In conclusion, it was confirmed that the thermoplastic resin composition of the present invention has excellent flame retardancy by using the bromine-based flame retardant and pentaerythritol as the decomposition inhibitor thereof in combination to improve the thermal stability and to suppress the decomposition of the flame retardant.

Claims (10)

A thermoplastic resin, a brominated organic flame retardant and a decomposition inhibitor thereof,
The decomposition inhibitor may be used in an amount of 0.1 to 2.9 parts by weight based on 100 parts by weight of the thermoplastic resin Within range Based on the weight of the thermoplastic flame retardant resin composition. The method according to claim 1,
Wherein the decomposition inhibitor is pentaerythritol. The method according to claim 1,
Wherein the brominated organic flame retardant is 10 to 40 parts by weight based on 100 parts by weight of the thermoplastic resin.
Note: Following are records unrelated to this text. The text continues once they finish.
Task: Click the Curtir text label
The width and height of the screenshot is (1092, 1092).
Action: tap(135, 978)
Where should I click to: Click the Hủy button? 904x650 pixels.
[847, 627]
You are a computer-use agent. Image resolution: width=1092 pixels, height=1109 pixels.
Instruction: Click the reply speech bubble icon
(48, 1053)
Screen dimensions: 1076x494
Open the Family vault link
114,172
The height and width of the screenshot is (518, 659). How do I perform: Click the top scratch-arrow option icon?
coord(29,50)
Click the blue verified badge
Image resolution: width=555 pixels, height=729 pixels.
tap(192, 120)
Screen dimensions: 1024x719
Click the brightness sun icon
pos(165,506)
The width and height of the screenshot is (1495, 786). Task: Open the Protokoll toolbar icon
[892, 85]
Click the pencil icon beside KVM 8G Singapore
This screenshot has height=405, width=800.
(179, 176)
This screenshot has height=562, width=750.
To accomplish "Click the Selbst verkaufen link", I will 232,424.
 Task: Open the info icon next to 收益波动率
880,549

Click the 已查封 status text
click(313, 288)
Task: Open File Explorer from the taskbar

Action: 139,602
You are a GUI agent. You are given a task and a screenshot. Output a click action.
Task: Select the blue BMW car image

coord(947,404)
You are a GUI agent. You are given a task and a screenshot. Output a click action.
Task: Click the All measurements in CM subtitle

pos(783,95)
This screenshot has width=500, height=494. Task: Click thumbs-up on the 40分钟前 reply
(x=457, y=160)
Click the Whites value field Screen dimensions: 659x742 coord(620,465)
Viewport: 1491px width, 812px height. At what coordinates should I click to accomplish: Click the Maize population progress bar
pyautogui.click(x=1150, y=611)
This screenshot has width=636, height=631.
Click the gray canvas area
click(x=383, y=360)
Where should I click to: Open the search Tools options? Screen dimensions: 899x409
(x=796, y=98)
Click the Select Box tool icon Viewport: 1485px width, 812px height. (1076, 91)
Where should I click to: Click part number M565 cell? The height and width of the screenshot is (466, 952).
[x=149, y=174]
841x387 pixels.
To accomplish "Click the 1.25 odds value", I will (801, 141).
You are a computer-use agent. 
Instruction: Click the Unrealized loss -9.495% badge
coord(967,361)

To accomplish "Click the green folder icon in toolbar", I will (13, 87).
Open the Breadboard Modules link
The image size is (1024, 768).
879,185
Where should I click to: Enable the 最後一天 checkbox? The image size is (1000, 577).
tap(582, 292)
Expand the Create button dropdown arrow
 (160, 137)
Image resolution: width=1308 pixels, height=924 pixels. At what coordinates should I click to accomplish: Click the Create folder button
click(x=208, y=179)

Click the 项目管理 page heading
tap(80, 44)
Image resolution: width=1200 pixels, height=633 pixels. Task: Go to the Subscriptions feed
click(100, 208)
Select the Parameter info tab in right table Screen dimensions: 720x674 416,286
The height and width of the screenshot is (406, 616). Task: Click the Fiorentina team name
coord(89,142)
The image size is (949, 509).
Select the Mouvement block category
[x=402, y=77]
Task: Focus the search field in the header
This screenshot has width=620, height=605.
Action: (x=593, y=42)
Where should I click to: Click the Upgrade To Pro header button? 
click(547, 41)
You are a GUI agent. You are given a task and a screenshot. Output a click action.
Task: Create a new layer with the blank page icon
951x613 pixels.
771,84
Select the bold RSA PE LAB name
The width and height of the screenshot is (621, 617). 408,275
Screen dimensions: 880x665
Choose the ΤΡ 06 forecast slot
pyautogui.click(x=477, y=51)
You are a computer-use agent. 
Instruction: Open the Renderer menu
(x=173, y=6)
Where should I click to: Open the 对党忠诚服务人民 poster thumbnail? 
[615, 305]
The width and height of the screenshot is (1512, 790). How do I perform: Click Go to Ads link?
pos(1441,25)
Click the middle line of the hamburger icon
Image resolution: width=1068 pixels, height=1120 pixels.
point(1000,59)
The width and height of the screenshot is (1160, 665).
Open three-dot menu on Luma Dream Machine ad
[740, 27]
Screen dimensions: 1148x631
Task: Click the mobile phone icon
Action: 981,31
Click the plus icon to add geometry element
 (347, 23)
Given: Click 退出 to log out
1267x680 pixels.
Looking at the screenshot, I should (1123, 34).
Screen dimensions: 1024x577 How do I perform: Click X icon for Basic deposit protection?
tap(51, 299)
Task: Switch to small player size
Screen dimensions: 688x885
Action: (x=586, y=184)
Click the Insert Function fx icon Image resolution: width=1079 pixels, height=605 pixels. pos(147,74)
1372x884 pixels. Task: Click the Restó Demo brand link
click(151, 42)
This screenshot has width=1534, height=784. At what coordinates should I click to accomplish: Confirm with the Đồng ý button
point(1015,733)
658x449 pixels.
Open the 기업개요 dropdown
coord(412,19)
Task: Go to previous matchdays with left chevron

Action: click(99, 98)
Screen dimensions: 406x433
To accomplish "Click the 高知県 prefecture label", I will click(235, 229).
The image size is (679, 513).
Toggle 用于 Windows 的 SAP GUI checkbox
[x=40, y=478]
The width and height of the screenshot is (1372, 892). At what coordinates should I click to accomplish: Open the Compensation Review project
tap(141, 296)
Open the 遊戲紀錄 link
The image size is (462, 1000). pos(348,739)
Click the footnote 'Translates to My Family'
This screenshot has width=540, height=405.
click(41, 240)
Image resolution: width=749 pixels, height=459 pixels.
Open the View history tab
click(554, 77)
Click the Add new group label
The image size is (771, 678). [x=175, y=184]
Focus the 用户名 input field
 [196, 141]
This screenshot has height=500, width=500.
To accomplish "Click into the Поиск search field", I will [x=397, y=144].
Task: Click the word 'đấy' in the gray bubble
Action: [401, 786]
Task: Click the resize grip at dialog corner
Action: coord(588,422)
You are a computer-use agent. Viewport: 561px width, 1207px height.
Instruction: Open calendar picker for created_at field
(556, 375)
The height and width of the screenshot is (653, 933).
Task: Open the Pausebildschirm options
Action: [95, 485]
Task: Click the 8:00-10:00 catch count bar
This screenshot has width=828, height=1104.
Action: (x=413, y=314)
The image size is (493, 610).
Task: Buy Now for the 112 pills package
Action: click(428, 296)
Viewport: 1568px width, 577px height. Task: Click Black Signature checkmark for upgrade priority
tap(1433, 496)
The method according to claim 1,
Wherein the thermoplastic resin is composed of 10 to 90 parts by weight of an acrylonitrile-butadiene-styrene copolymer and 90 to 10 parts by weight of a styrene-acrylonitrile copolymer, By weight based on the total weight of the thermoplastic flame retardant resin composition. 5. The method of claim 4,
Wherein the A) acrylonitrile-butadiene-styrenic copolymer is a powder obtained by agglomeration of an emulsified graft-polymerized latex comprising 50 to 70% by weight of a diene rubber having a number average particle diameter of 0.1 to 0.5 μm Thermoplastic flame retardant resin composition. 5. The method of claim 4,
Wherein the styrene-acrylonitrile copolymer (B) comprises acrylonitrile monomer in the copolymer in an amount of 20 to 40% by weight and has a weight average molecular weight (Mw) of 50,000 to 150,000 g / mol. Flame retardant resin composition. The method according to claim 1,
The brominated organic flame retardant may be at least one selected from the group consisting of hexabromocyclododecane, tetrabromocyclooctane, monochloropentabromocyclohexane, decabromodiphenyloxide, octabromodiphenyloxide, decabromodiphenylethane, ethylenebis Selected from tetrabromobisphenol A, brominated epoxy oligomer, bis (tribromophenoxy) ethane, tris (tribromophenyl) cyanurate, and tetrabromobisphenol A bis (allyl ether) And at least one thermoplastic flame retardant resin composition. 8. The method of claim 7,
Wherein the brominated organic flame retardant is at least one compound represented by the following formula (1) or (2).
[Chemical Formula 1]

(2)

The method according to claim 1,
Wherein the composition comprises at least one additive selected from the group consisting of an impact modifier, a lubricant, a heat stabilizer, an antistatic agent, an antioxidant, a light stabilizer, an ultraviolet screener, a pigment and an inorganic filler. An injection-molded article obtained by the thermoplastic resin composition according to any one of claims 1 to 9.